Top 10 Cybersecurity Threats:
  • Social Engineering.
  • Third-Party Exposure.
  • Configuration Mistakes.
  • Poor Cyber Hygiene.
  • Cloud Vulnerabilities.
  • Mobile Device Vulnerabilities.
  • Internet of Things.
  • Ransomware.
Jan 4, 2024

What are the two new threat to human security? ›

However, not all threats pose a security risk. Only those items that endanger the essential values pose a security risk. New Threat Sources.
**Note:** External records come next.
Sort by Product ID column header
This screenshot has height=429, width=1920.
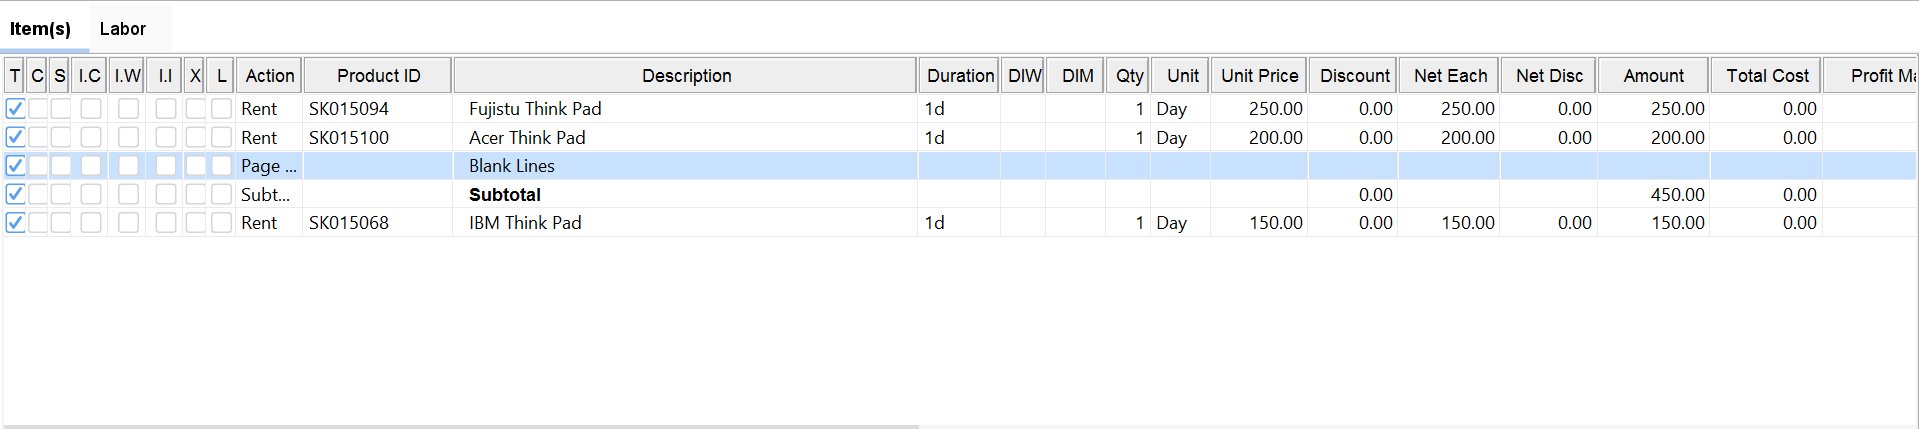click(x=378, y=76)
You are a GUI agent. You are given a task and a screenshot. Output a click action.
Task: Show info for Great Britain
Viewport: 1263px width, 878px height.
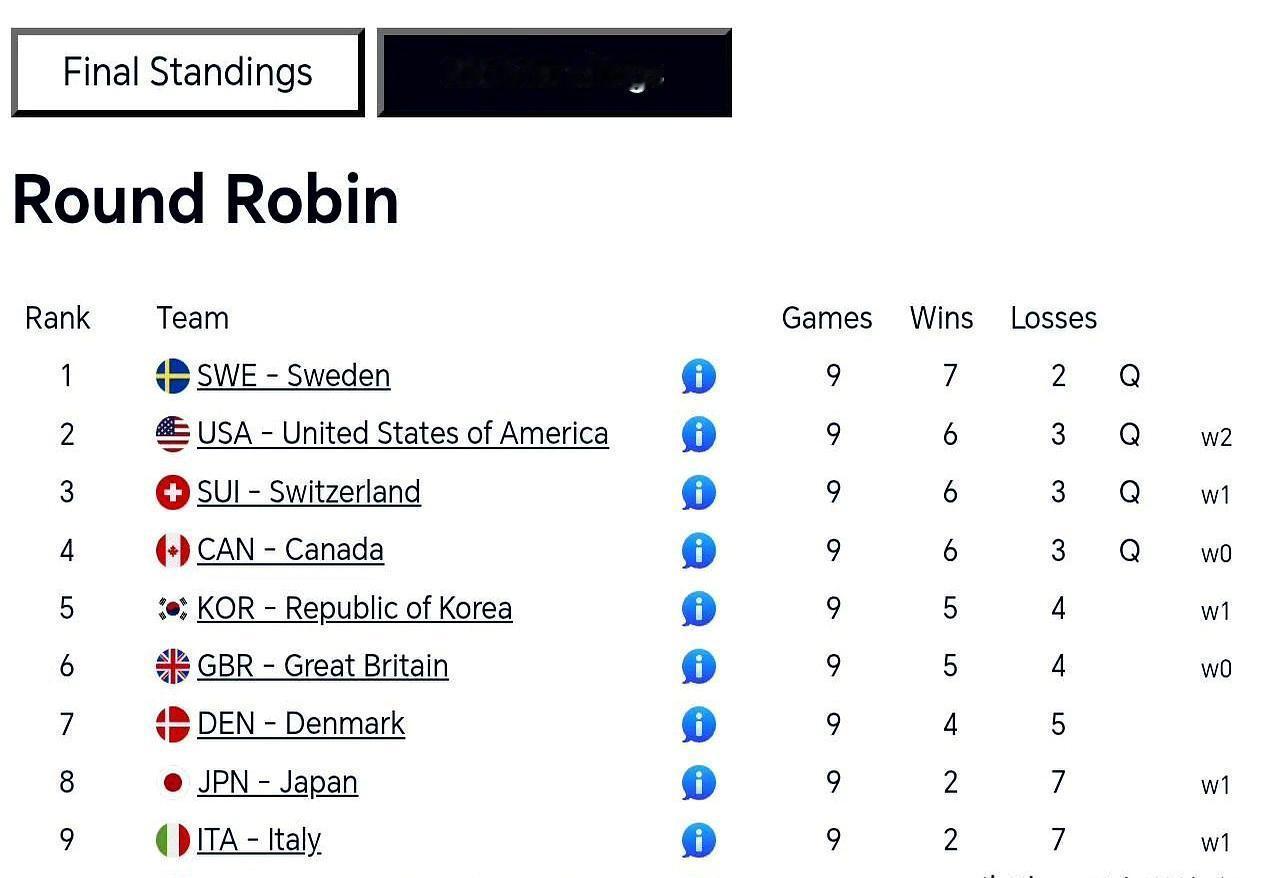pyautogui.click(x=699, y=667)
Terrorism, human rights violations, global poverty, migrants, and health epidemics are new threats.

What is the biggest cybersecurity threat to the United States? ›

In terms of the threats the U.S. faces, nation-state hackers are the most serious. Russia presents the most sophisticated cyber threat, with China as a close second. The U.S. has implicated Russia in efforts to hack U.S. political entities such as the Democratic National Committee.
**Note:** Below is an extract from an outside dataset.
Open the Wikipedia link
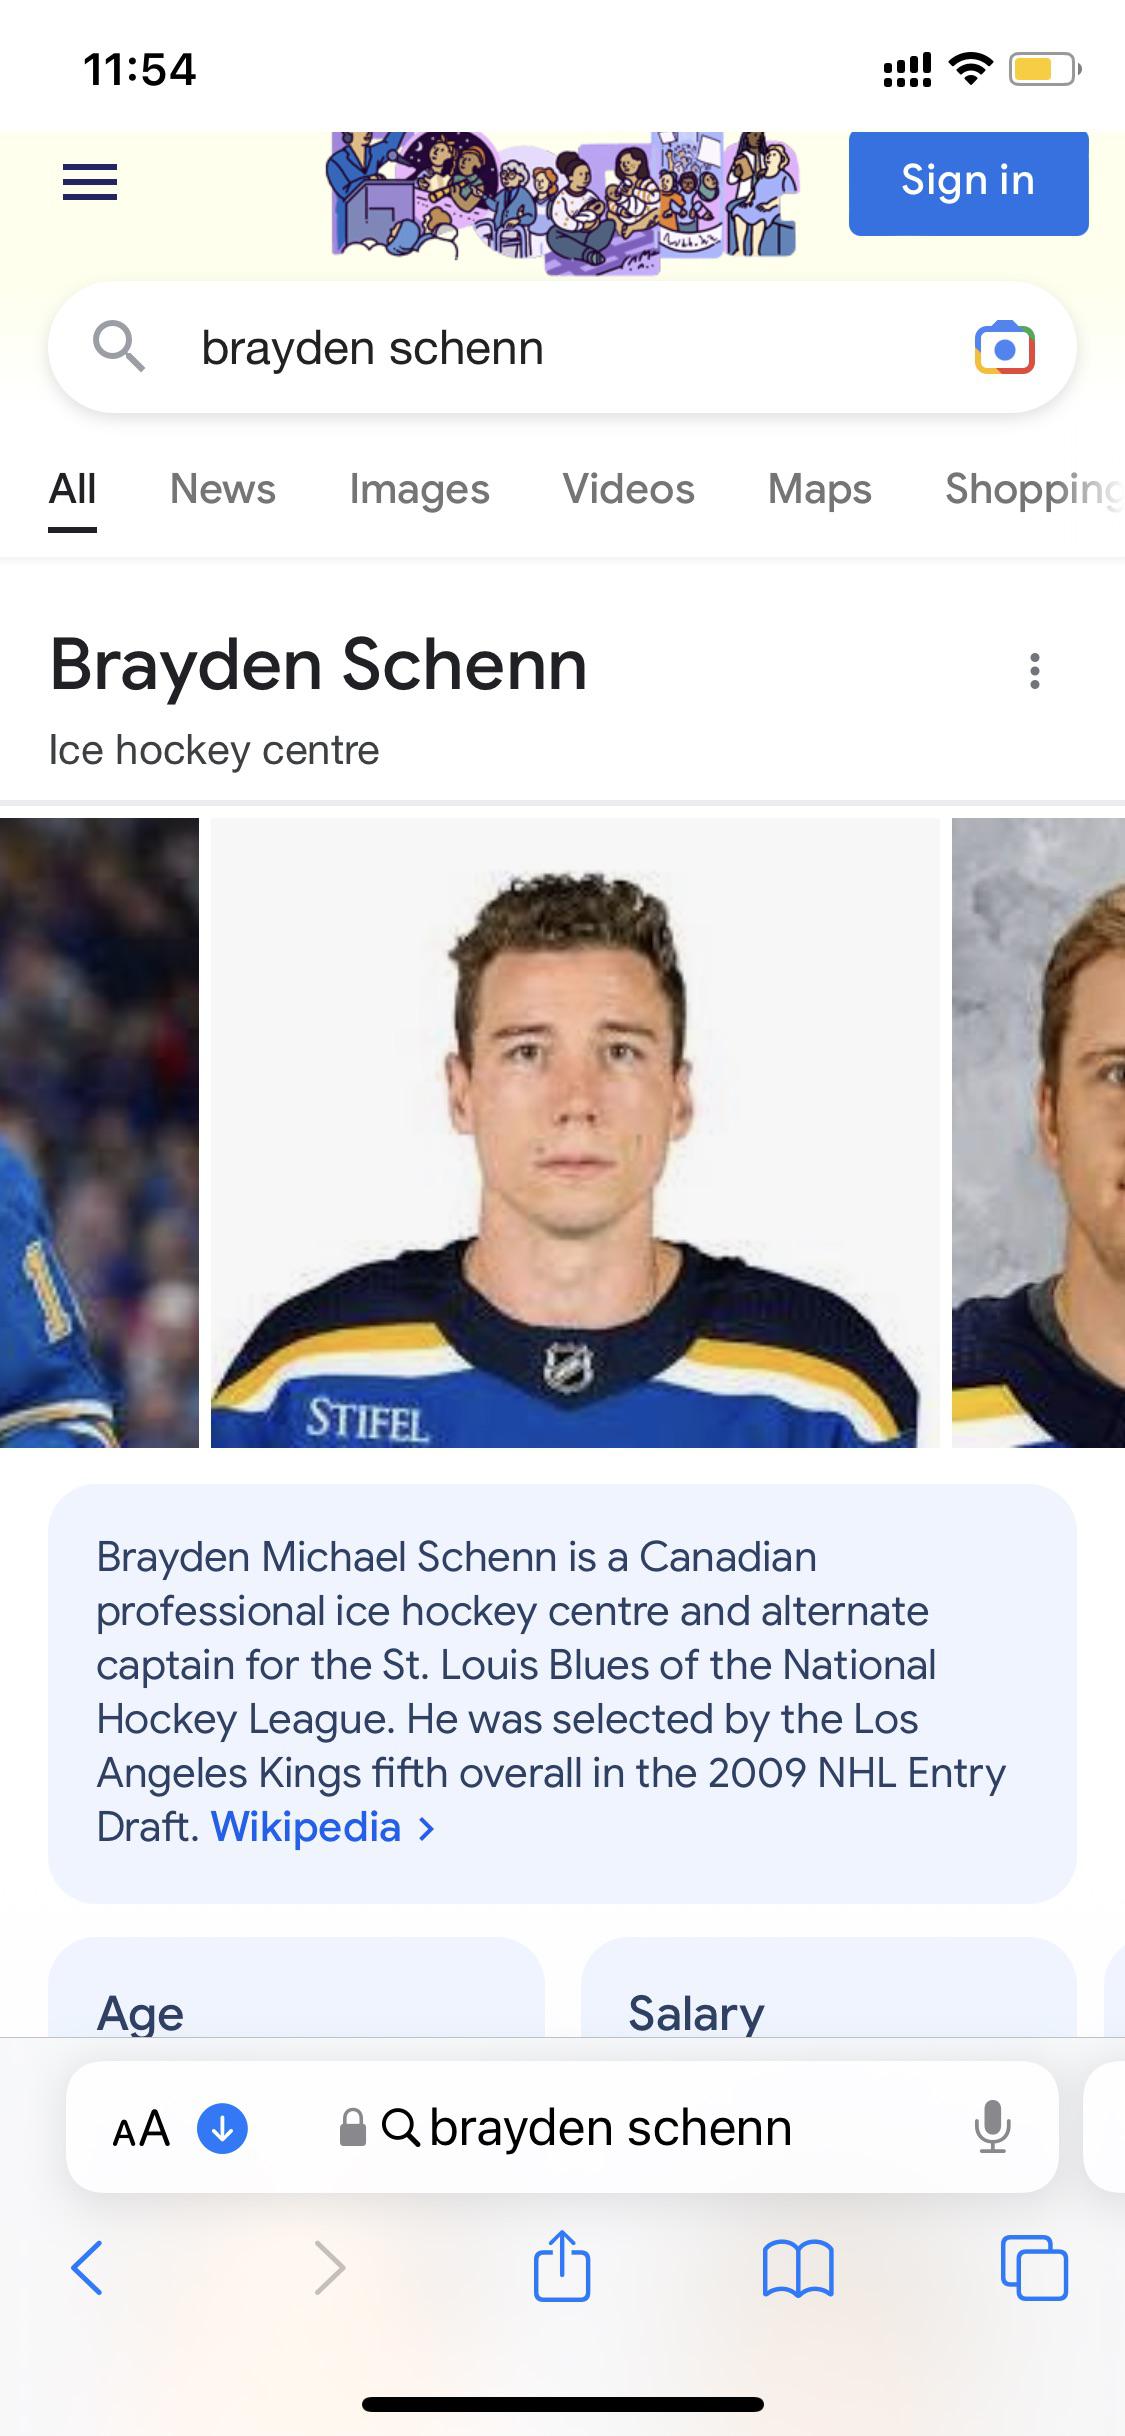This screenshot has height=2436, width=1125. 306,1827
What is the single biggest security challenge facing the world today? ›

The October 2022 National Security Strategy, which states that, “Of all of the shared problems we face, climate change is the greatest and potentially [most] existential for all nations.
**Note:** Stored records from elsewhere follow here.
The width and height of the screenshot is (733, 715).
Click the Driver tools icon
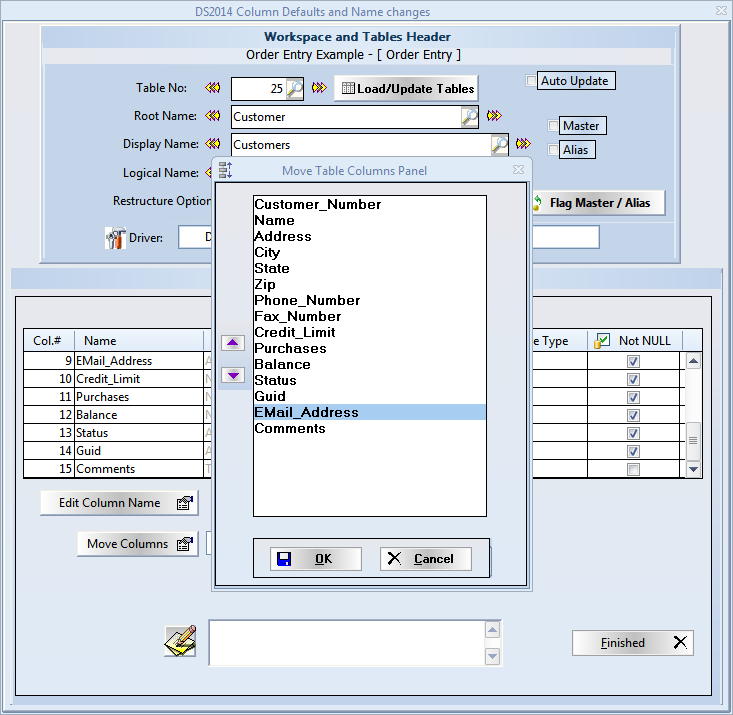click(115, 238)
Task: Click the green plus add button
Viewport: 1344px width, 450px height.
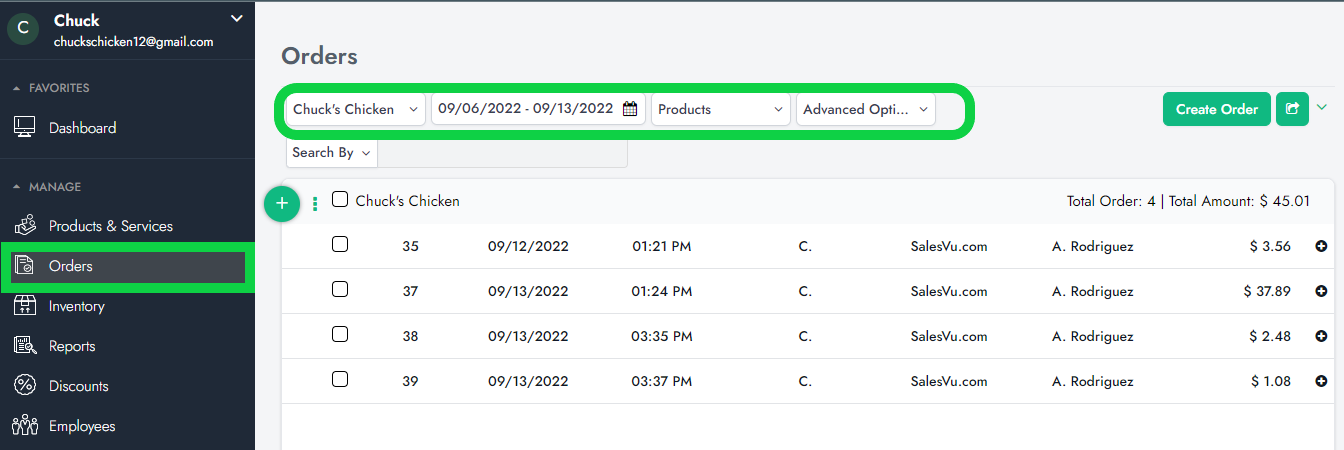Action: pos(282,203)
What are the latest vulnerabilities in cyber security? ›

Top 7 Confirmed Cyber Security Vulnerabilities
  • Security Vulnerability Types. Network Vulnerabilities. ...
  • Hidden Backdoor Programs.
  • Superuser or Admin Account Privileges.
  • Automated Scripts without Malware/Virus Checks.
  • Unknown Security Bugs.
  • Unencrypted Data on the Network.
  • Misconfigurations.
  • Vulnerable or At-Risk APIs.
Mar 18, 2024

What are the top 3 types of cyber attacks? ›

Common types of cyberattacks
  1. Malware. Cyberattackers use harmful software such as spyware, viruses, ransomware, and worms known as malware to access your system's data. ...
  2. Phishing. ...
  3. Spoofing. ...
  4. Backdoor Trojan. ...
  5. Ransomware. ...
  6. Password attacks. ...
  7. Internet of Things attack. ...
  8. Cryptojacking.
Jan 24, 2024

What is the biggest cyber attacks? ›

List of Top 10 Biggest Cyber Attacks in World History:-
RankAttack Name
1Marriott Hotel Data Breach
2WannaCry Ransomware
3Ukraine Power Grid Attack
42014 Yahoo Attack
6 more rows
May 29, 2024

What are some current data breaches that have occurred? ›

  • Turkish Hackers Claim Responsibility for Qatar National Bank Breach. ...
  • Hackers Leak Personal Information of 30,000 FBI and DHS Employees. ...
  • 250 Hyatt Hotels Across 50 Countries Hit by Data Breach. ...
  • Another Hotel Chain Gets Hit: Hilton Reports Payment Card Breach. ...
  • Superfish-style Certificates Installed by Dell Support Tools.

Top Articles
Latest Posts
Recommended Articles
Article information

Author: Greg O'Connell

Last Updated:

Views: 6280

Rating: 4.1 / 5 (62 voted)

Reviews: 85% of readers found this page helpful

Author information

Name: Greg O'Connell

Birthday: 1992-01-10

Address: Suite 517 2436 Jefferey Pass, Shanitaside, UT 27519

Phone: +2614651609714

Job: Education Developer

Hobby: Cooking, Gambling, Pottery, Shooting, Baseball, Singing, Snowboarding

Introduction: My name is Greg O'Connell, I am a delightful, colorful, talented, kind, lively, modern, tender person who loves writing and wants to share my knowledge and understanding with you.